* WORK ORDER: Reproduce the records verbatim, beginning at their first line and stopping after the line that contains "coordinates (26, 468).".

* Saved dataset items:
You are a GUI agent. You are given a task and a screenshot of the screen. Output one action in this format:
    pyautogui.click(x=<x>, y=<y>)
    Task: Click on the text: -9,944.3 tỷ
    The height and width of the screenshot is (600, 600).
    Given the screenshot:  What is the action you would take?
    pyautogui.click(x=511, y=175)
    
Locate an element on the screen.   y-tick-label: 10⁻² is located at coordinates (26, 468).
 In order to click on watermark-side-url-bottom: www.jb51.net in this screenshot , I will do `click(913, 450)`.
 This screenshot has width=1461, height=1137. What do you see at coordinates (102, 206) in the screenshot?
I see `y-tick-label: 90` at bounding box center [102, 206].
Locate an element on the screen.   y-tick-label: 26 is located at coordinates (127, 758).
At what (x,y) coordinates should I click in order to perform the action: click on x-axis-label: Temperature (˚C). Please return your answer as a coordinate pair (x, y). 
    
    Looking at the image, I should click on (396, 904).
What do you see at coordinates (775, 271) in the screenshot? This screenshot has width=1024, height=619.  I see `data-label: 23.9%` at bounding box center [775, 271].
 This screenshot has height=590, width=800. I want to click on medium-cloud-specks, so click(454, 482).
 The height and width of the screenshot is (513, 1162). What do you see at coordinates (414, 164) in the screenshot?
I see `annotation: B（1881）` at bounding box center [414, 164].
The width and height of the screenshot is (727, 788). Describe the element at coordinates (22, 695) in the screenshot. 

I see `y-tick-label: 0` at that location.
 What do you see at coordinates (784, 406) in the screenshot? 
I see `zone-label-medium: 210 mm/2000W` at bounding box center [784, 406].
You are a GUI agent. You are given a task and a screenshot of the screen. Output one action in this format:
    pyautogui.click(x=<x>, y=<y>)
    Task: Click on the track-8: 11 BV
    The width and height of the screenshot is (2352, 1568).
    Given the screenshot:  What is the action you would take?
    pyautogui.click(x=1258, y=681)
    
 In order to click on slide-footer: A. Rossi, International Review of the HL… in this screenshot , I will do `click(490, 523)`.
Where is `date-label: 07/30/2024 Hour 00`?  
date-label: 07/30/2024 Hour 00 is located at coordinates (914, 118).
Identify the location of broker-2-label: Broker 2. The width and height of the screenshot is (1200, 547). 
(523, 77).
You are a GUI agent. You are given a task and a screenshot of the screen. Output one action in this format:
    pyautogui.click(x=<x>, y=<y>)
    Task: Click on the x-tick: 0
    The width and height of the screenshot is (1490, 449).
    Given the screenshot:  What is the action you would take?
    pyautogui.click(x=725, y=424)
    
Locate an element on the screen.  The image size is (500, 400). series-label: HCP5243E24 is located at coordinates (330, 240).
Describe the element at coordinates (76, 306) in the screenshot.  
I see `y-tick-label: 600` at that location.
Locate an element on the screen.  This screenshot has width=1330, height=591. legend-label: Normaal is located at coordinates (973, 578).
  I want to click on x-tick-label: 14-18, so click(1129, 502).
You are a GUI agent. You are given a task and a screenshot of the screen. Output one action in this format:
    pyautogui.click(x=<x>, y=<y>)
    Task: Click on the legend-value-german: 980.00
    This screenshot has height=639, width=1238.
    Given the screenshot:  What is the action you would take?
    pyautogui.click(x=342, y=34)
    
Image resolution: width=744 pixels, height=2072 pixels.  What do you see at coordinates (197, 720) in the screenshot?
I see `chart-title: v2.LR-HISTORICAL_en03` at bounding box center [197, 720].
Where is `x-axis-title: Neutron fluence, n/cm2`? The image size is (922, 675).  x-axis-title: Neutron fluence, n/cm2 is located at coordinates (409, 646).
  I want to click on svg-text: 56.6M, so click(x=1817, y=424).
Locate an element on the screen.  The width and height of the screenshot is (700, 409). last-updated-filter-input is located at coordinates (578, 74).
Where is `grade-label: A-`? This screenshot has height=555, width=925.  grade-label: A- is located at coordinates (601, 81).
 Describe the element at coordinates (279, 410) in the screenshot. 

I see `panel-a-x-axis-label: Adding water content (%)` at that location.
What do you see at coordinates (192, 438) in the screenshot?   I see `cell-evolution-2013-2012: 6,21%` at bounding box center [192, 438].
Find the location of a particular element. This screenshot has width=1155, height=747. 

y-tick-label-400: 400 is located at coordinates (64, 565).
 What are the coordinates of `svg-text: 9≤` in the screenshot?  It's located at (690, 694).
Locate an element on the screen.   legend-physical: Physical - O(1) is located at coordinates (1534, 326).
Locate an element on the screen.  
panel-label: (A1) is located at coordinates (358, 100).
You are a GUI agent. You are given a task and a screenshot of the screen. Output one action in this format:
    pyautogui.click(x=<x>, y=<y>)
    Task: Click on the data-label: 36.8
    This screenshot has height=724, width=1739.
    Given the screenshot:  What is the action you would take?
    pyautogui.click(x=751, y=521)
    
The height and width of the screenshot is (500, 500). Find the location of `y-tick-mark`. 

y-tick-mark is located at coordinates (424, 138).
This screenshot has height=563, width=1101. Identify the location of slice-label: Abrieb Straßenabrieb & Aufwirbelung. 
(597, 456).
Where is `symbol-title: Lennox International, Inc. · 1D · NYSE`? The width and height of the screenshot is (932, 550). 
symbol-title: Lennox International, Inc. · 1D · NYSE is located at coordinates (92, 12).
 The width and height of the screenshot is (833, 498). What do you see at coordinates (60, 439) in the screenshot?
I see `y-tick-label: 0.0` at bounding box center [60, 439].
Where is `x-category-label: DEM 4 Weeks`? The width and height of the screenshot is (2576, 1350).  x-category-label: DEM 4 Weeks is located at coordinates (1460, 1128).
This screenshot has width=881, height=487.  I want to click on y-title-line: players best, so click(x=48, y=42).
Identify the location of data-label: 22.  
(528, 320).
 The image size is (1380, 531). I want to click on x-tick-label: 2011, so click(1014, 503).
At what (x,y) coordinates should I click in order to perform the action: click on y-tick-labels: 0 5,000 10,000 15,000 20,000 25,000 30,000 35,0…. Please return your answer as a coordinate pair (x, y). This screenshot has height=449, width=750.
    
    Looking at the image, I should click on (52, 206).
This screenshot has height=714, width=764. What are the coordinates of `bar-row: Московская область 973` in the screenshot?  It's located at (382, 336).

* OUTPUT OF THE EXERCISE:
You are a GUI agent. You are given a task and a screenshot of the screen. Output one action in this format:
    pyautogui.click(x=<x>, y=<y>)
    Task: Click on the text: -9,944.3 tỷ
    The height and width of the screenshot is (600, 600).
    Given the screenshot:  What is the action you would take?
    pyautogui.click(x=511, y=175)
    
Locate an element on the screen.   y-tick-label: 10⁻² is located at coordinates (26, 468).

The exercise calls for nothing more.